Tue, 02 February, 2021
Graduates students from the PhD programme, as well Masters courses, are supported and encourage to look after their mental health.
Since the onset of the global pandemic in early 2020, the NSIRC students, their affiliated universities and companies, TWI and NSIRC colleagues, as well as the rest of the world, have had to contend with unprecedented and challenging times. This has affected, and continues to impact on, all areas of life, both professional and personal.
Therefore, of utmost importance to NSIRC is that it proactively supports its students to ensure their personal welfare and continued academic well-being for the duration of the pandemic situation.
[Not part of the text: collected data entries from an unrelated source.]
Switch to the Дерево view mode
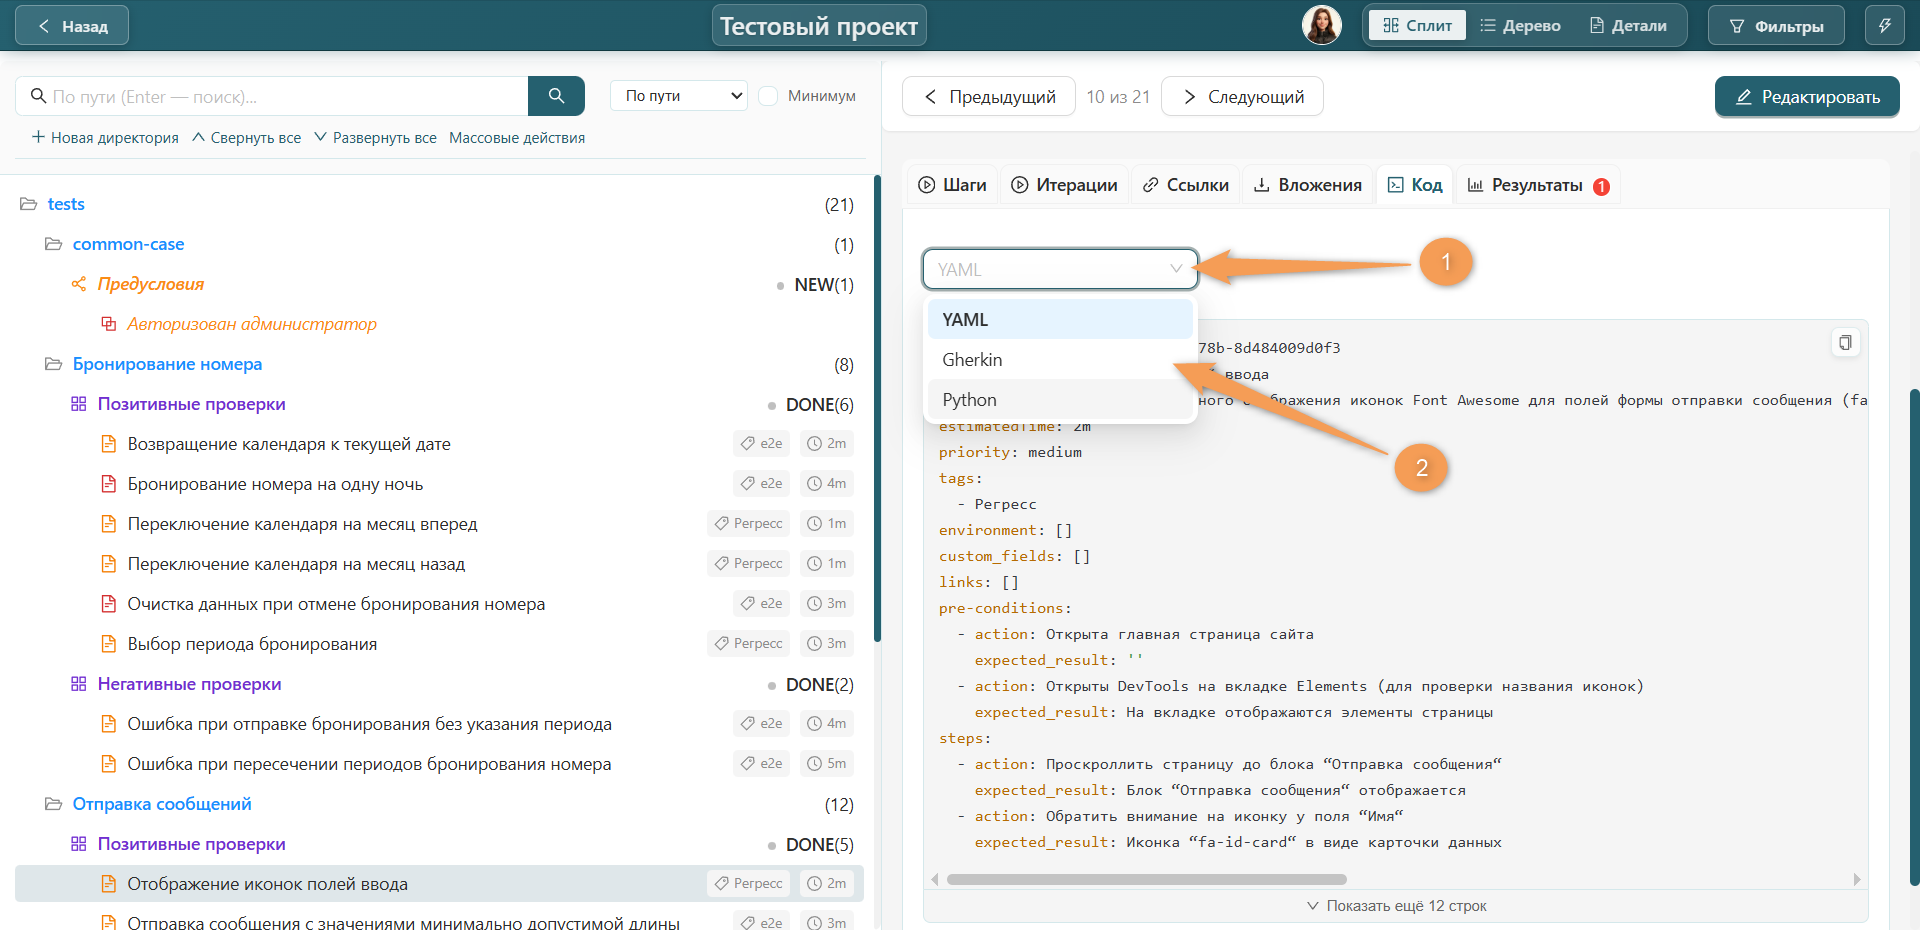The width and height of the screenshot is (1920, 930). click(1520, 26)
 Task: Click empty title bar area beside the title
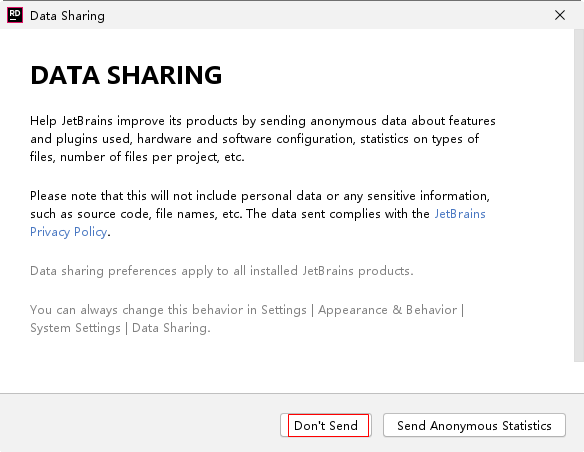pos(328,15)
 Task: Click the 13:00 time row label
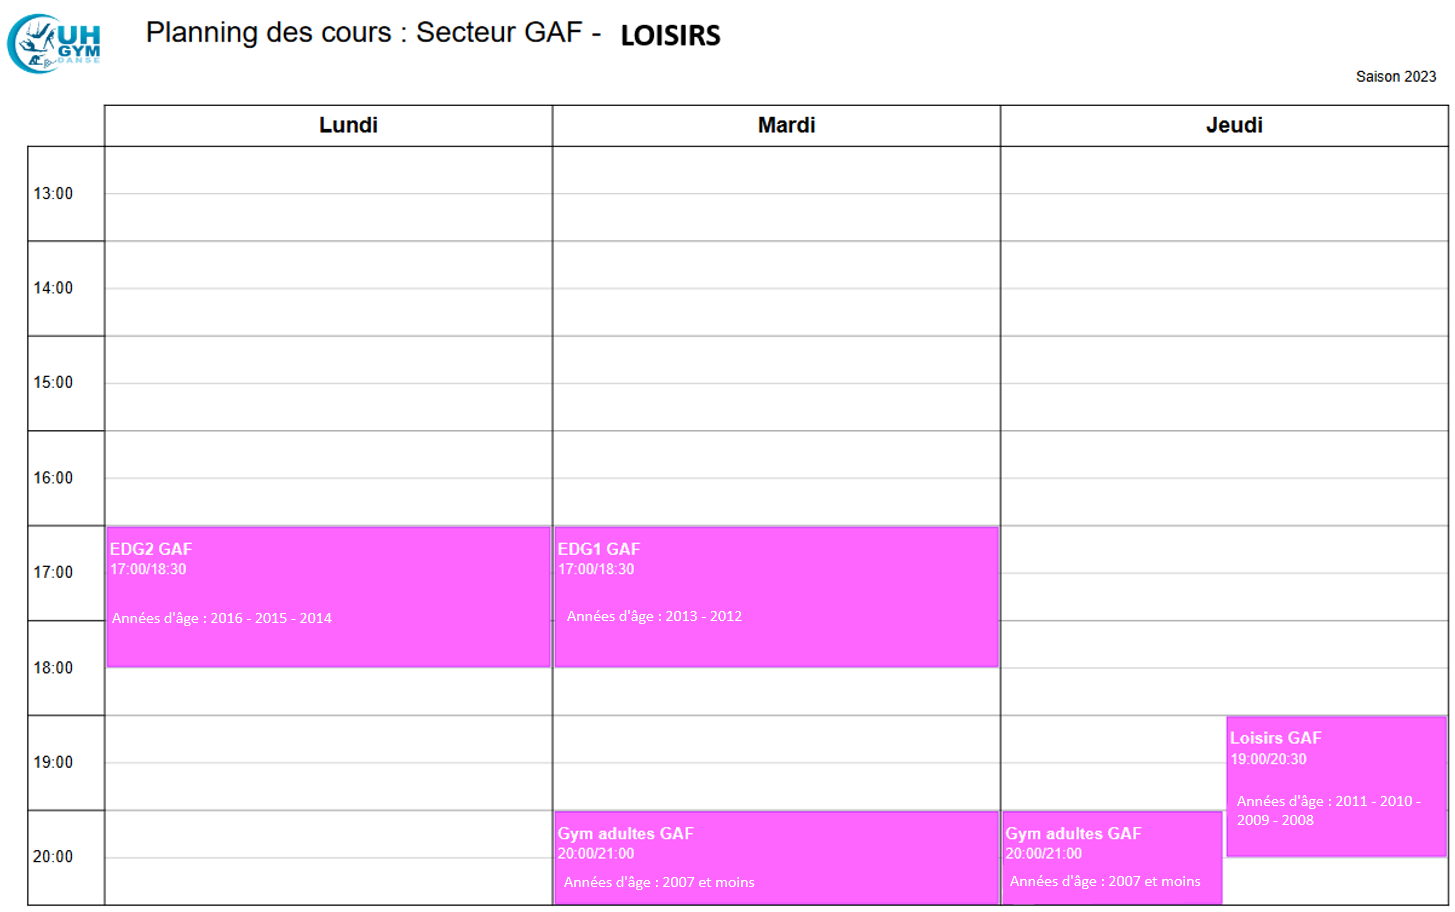(53, 193)
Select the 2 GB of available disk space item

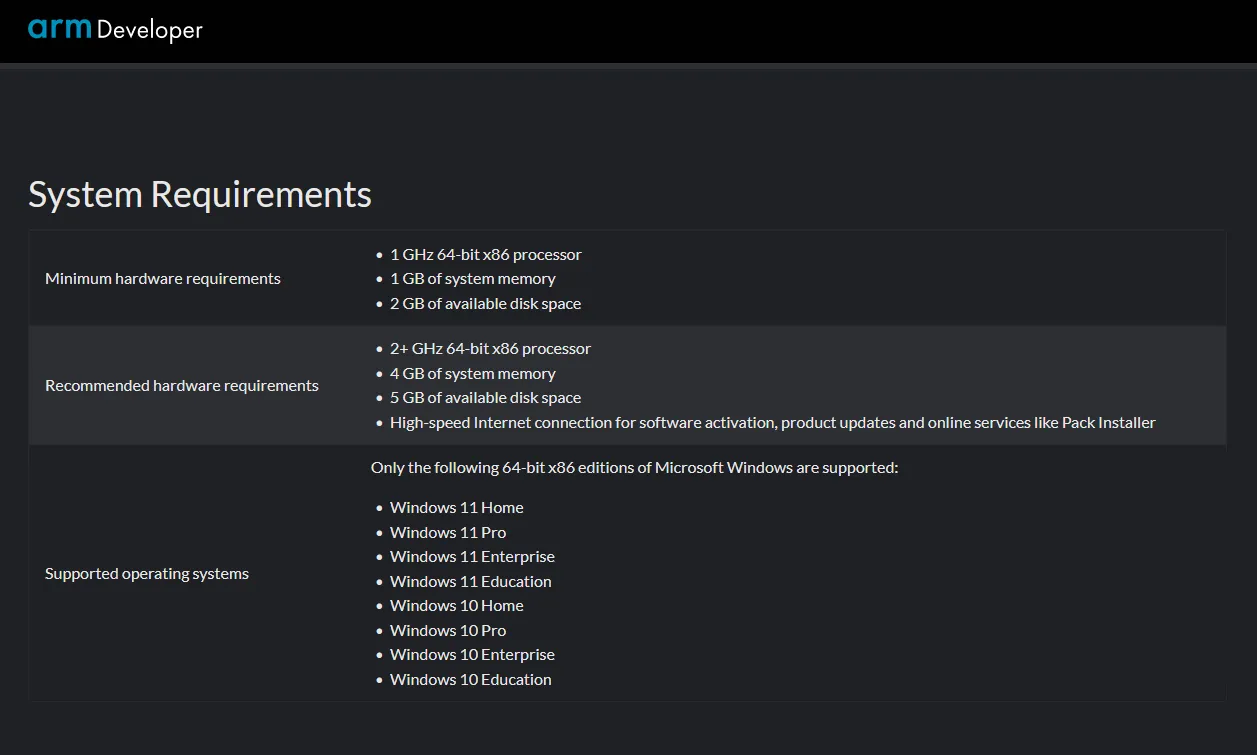[485, 304]
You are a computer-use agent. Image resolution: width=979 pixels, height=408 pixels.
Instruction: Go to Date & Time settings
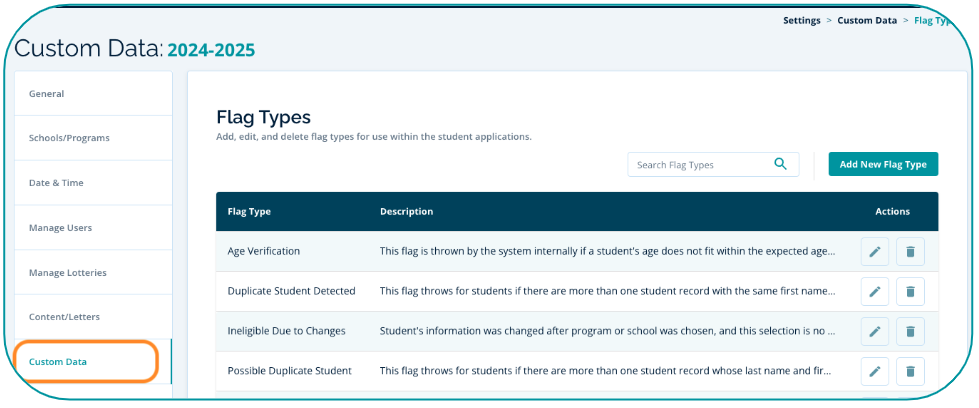(56, 183)
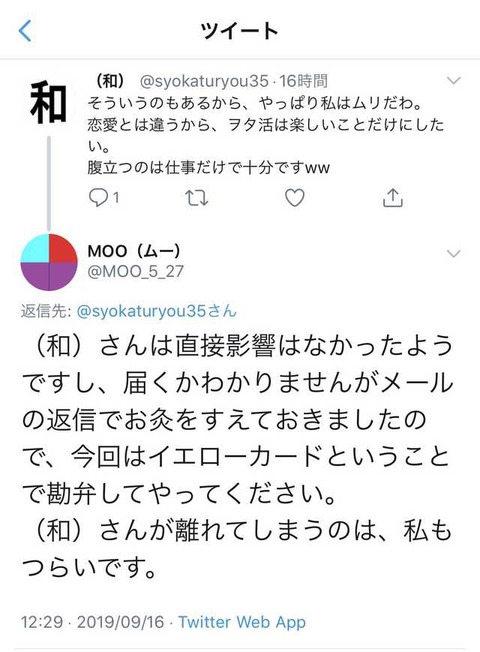Expand MOO tweet options chevron
Image resolution: width=480 pixels, height=652 pixels.
453,253
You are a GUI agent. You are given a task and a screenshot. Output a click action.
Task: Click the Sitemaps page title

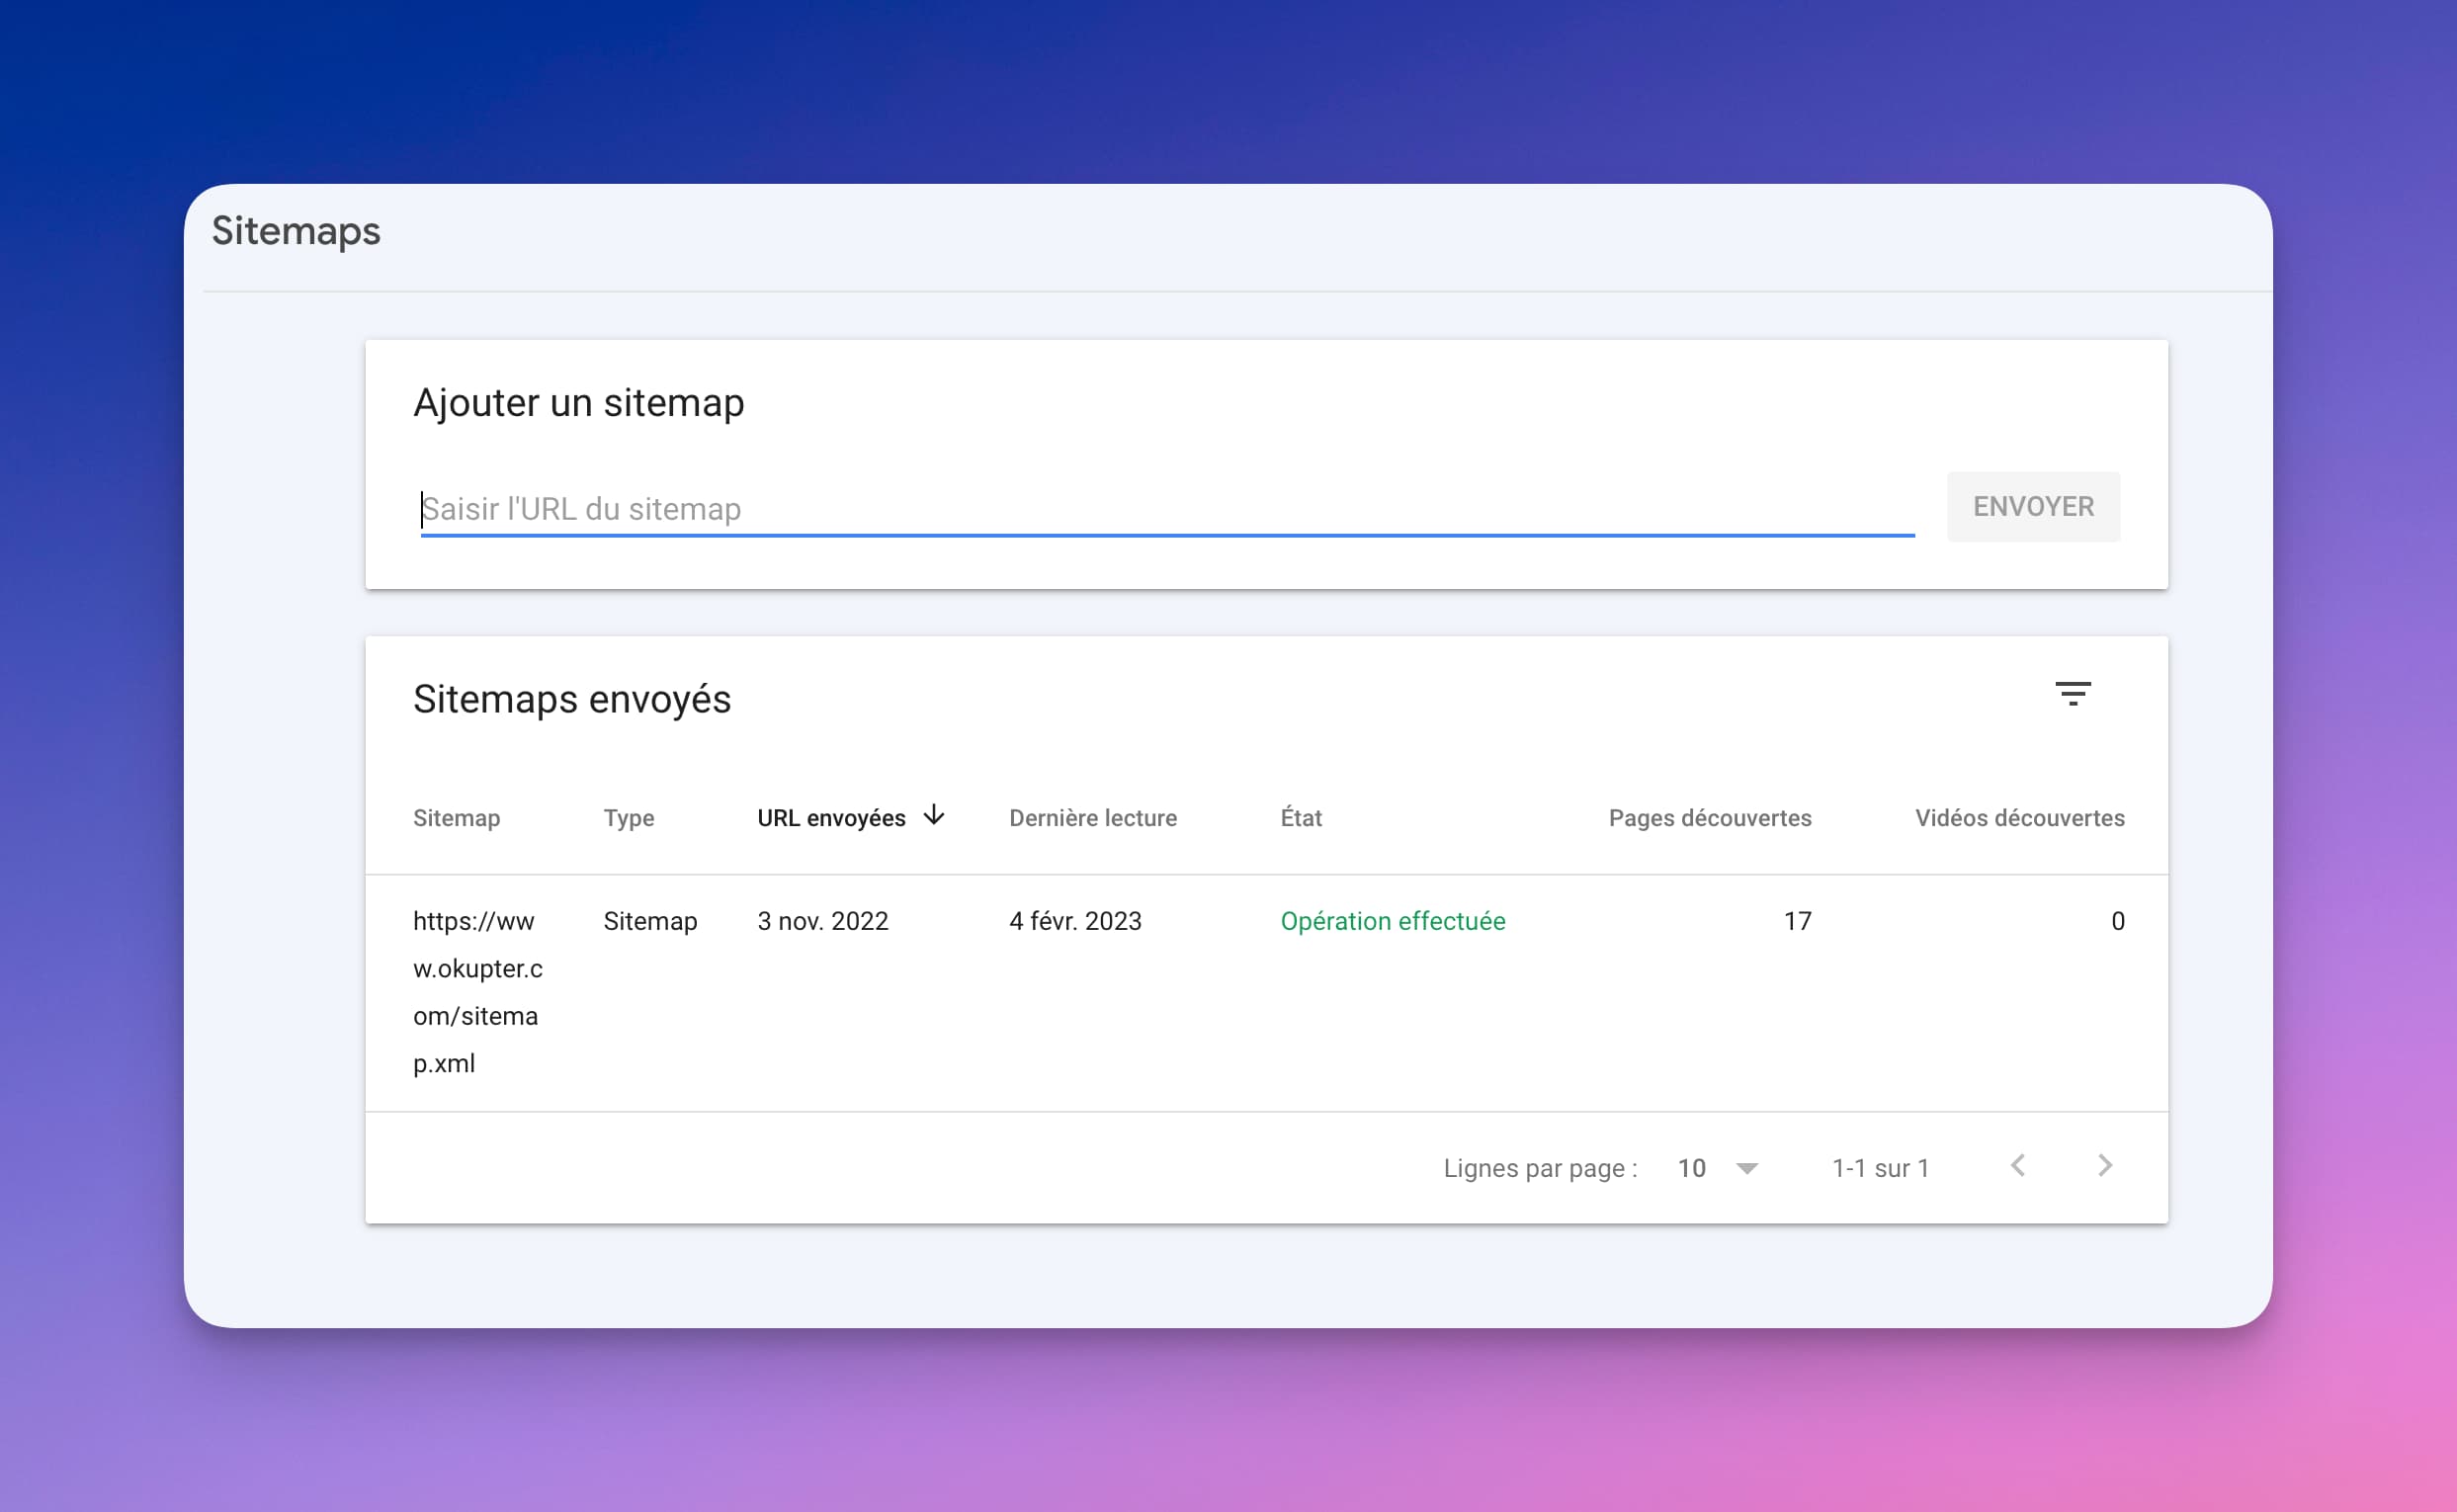click(296, 231)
The NSIRC Student Committee has played a key role in supporting the doctoral degree and masters students to feel part of a community and remain physically connected to their peers, tutors, NSIRC staff and TWI colleagues during this time. Various activities and online meetups have been organised at which students can come together and share their experiences. NSIRC social media has also been used, for example personal videos of individual studying at home, to enable the students to share what ‘lockdown’ has been like for them with others in a similar situation.
Students are usually office and laboratory-based at TWI, but since the pandemic they have largely been studying remotely from their own homes located across many countries of the globe. Therefore, NSIRC has been maintained an ongoing dialogue with students about their mental health, keeping communications open and talking through any potential issues as they arise.
Below are a just a few of the messages on physical and mental well-being that TWI and NSIRC have been sharing during the pandemic.
In addition, Heather Wawryka, Occupational Health Advisor at TWI gave a presentation to NSIRC students to inform them that they can access emotional support from helplines, text-lines and online chat services at any time they need, as well as make sure students have the resources and ability to cope with and manage their feelings.
Commenting on her presentation to the students, Heather said “Currently we are living in a time in which we all need to share responsibility and support one another. I let the students know that we recognise many of them may be a long way from home or living in shared accommodation, that distance learning and working from home is different for everyone and we all respond and react accordingly.”
“Some of the strategies for when students may find themselves sitting at home staring into the computer screen, or alone in the evening and perhaps feeling overwhelmed and not able to think clearly, can be as straightforward as calling a friend or sending an email asking for extra support from colleagues, their university, NSIRC team within TWI or TWI colleagues” Heather added.